Simple Remedy for Abnormal Pap Smear

Pap Smears Revert to Normal with the Right Treatment

by John R. Lee, M.D.

A premenopausal woman (in her ‘40s) named Nancy wrote me three months ago to tell me she was scheduled to have a hysterectomy because of abnormal (dysplasia) Pap smears. She had been treated with birth control pills (why is a mystery) but the Pap smear was still abnormal. I referred her to our PREmenopause book and suggested that she consider three months of cyclic progesterone cream (15 mg/day of progesterone from day 12 to day 26 of the cycle), folic acid (4 to 5 mg/day), and vitamin B6 (50 mg/day), and then get another Pap smear. I asked her to let me know the results.
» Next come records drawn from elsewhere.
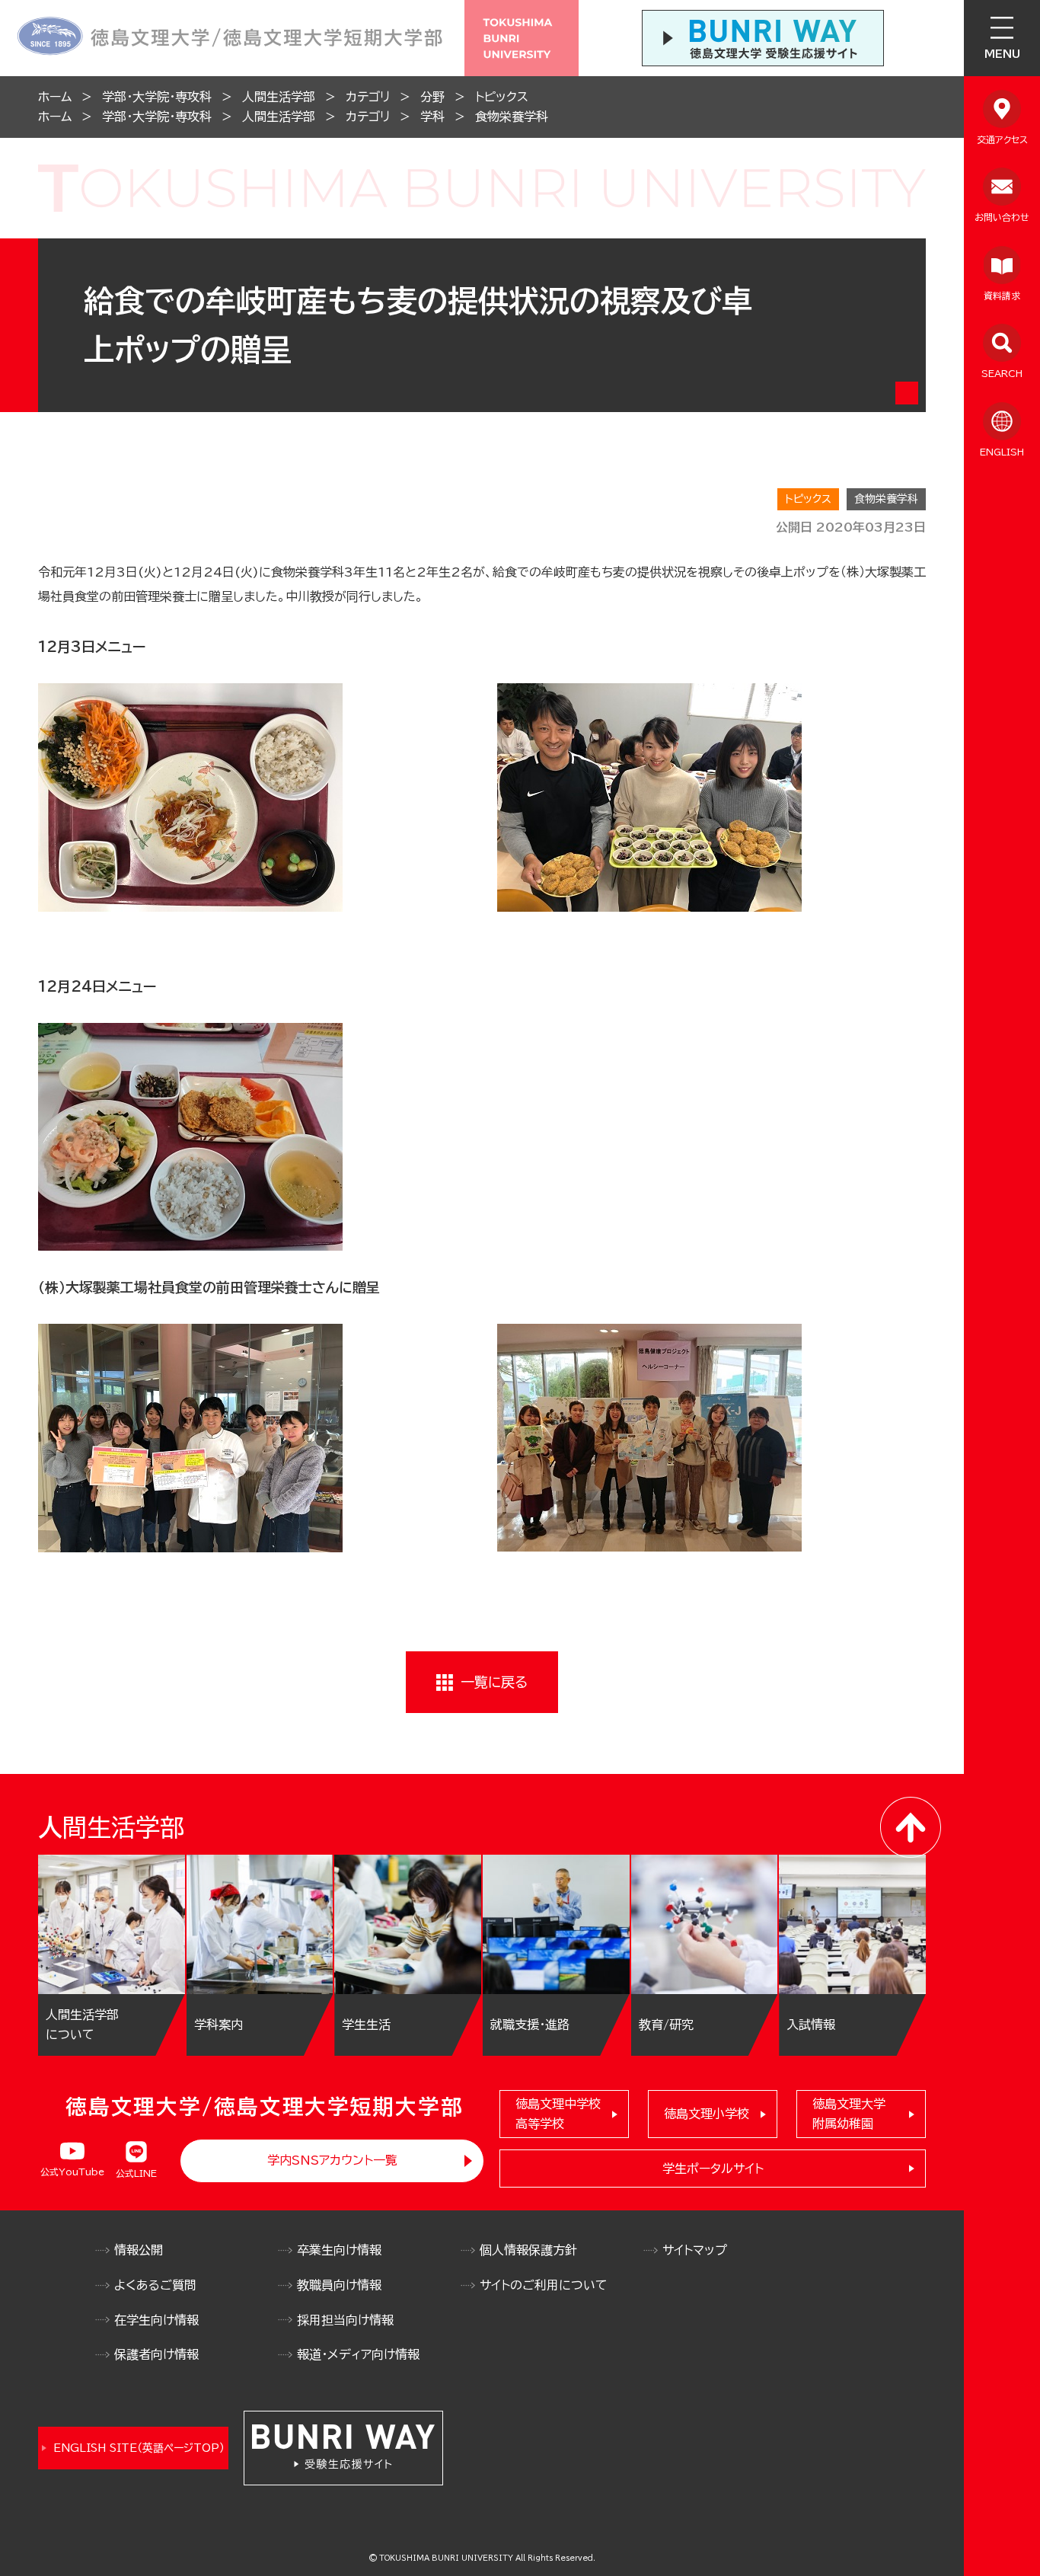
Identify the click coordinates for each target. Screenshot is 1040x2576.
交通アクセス (1002, 139)
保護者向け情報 (156, 2354)
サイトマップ (694, 2250)
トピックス (501, 97)
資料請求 (1002, 295)
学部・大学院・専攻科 (157, 97)
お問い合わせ (1002, 217)
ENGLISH (1002, 451)
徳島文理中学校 (558, 2114)
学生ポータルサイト (713, 2168)
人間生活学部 (278, 97)
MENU (1002, 54)
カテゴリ (368, 97)
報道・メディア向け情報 (358, 2354)
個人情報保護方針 (528, 2250)
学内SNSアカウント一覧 (332, 2160)
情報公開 (138, 2250)
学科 (432, 116)
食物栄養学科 (511, 116)
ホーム (55, 97)
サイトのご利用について (544, 2285)
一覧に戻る (494, 1682)
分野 (432, 97)
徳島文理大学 (848, 2114)
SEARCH (1001, 373)
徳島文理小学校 (706, 2114)
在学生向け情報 (156, 2320)
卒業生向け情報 (339, 2250)
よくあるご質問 (155, 2285)
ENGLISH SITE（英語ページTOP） (139, 2448)
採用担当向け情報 (345, 2320)
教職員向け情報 (339, 2285)
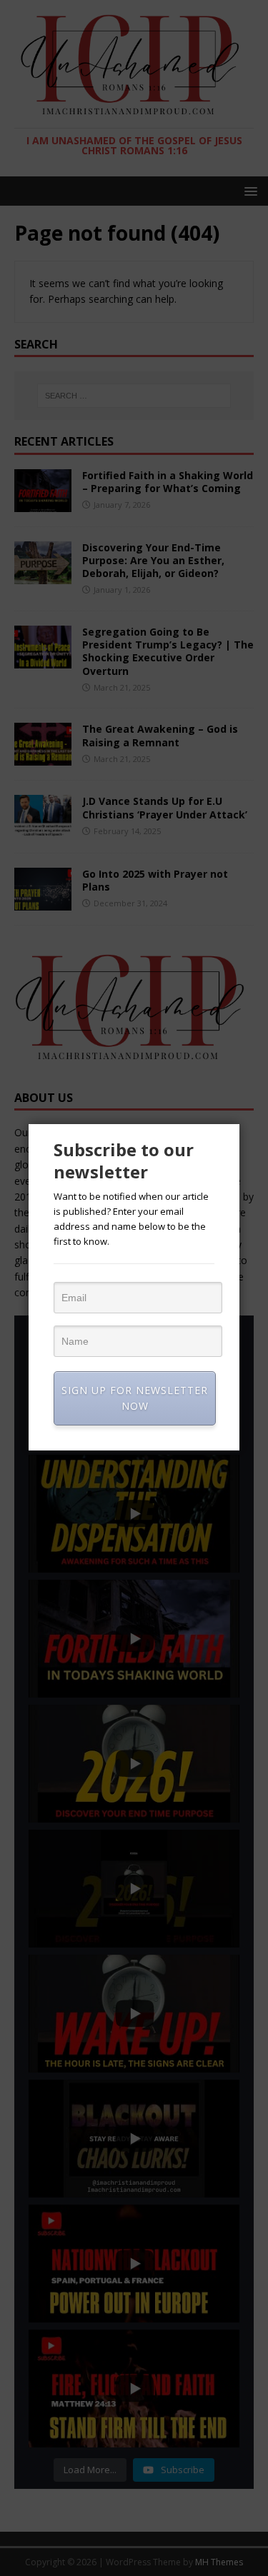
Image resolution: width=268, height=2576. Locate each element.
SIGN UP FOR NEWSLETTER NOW (134, 1398)
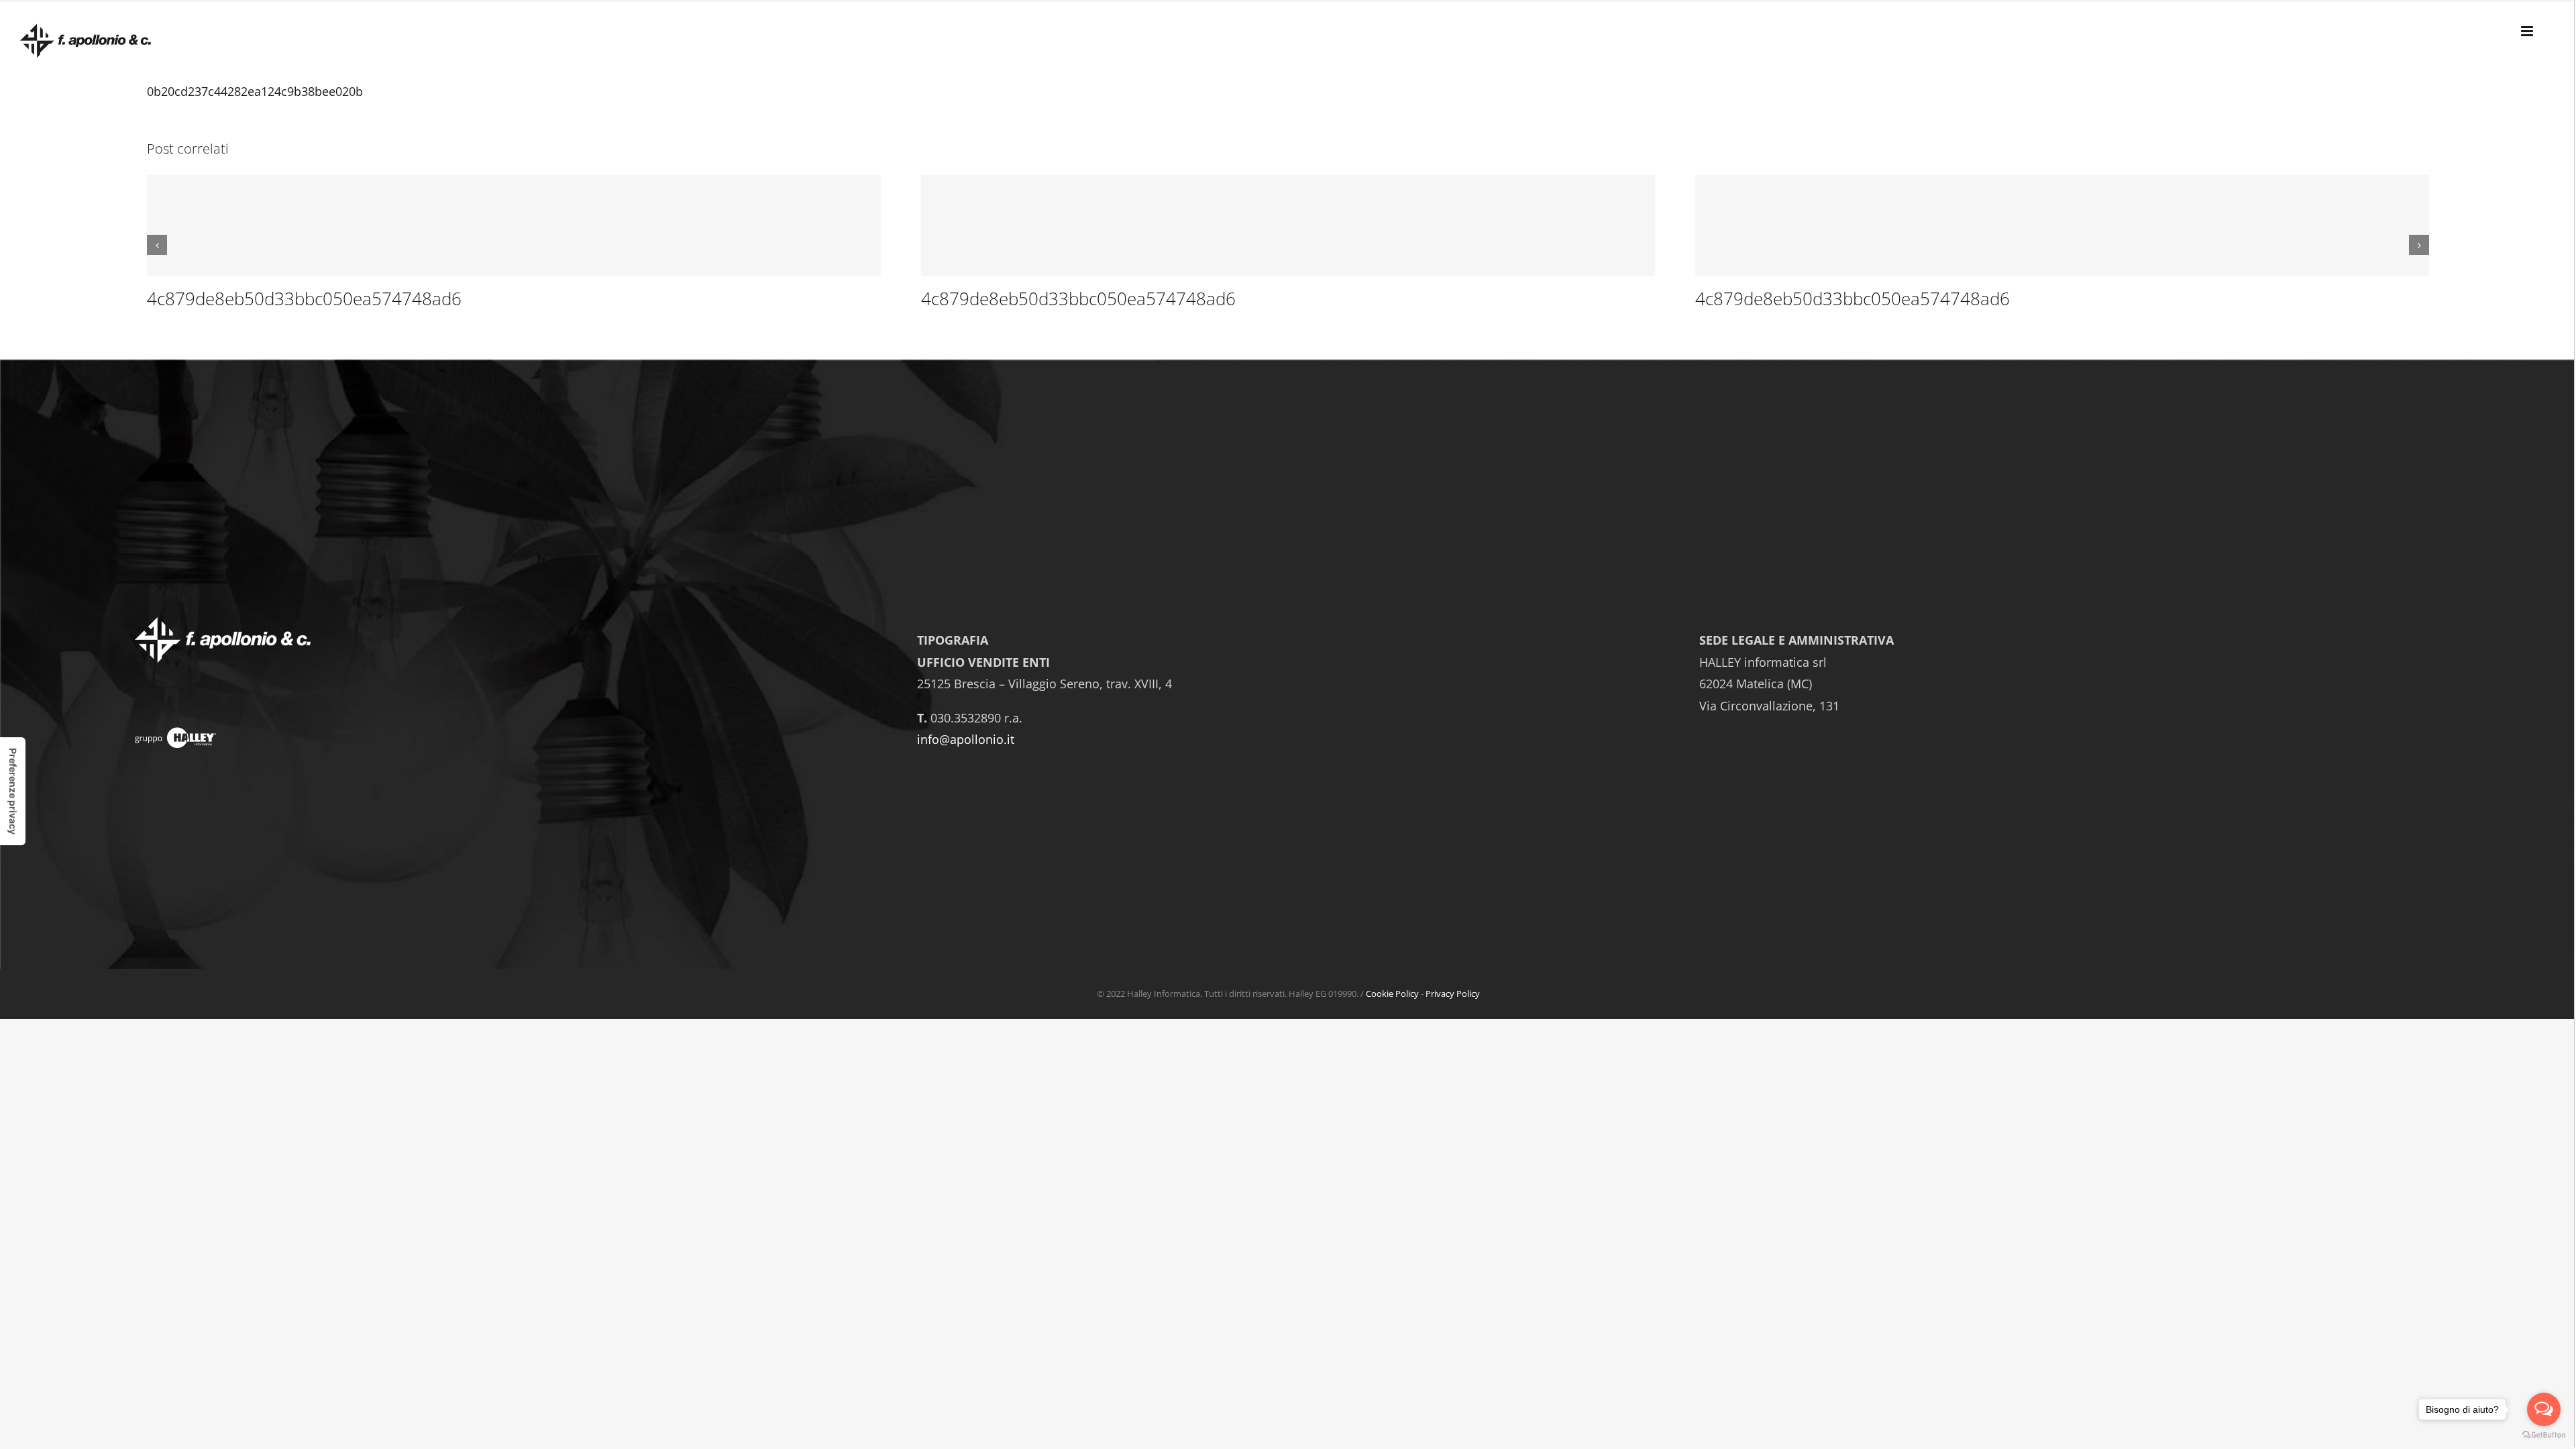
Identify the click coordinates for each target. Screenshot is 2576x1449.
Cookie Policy (1392, 993)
Last week Nancy wrote to report that her repeat Pap smears were entirely normal. She said that her doctor did a cervical biopsy and it, too, was entirely normal. Her doctor called it a spontaneous remission and reluctantly cancelled their intended surgery. I suggested she get another repeat Pap smear in six months to mollify her doctor. I get mail like Nancy’s every week: this approach is certainly preferable to a hysterectomy, by any measure.

In my experience, the great majority of abnormal Pap smears (that are not due to obvious inflammation) are due to deficiencies of folic acid and progesterone, and they all routinely revert to normal cells when the deficiencies are corrected.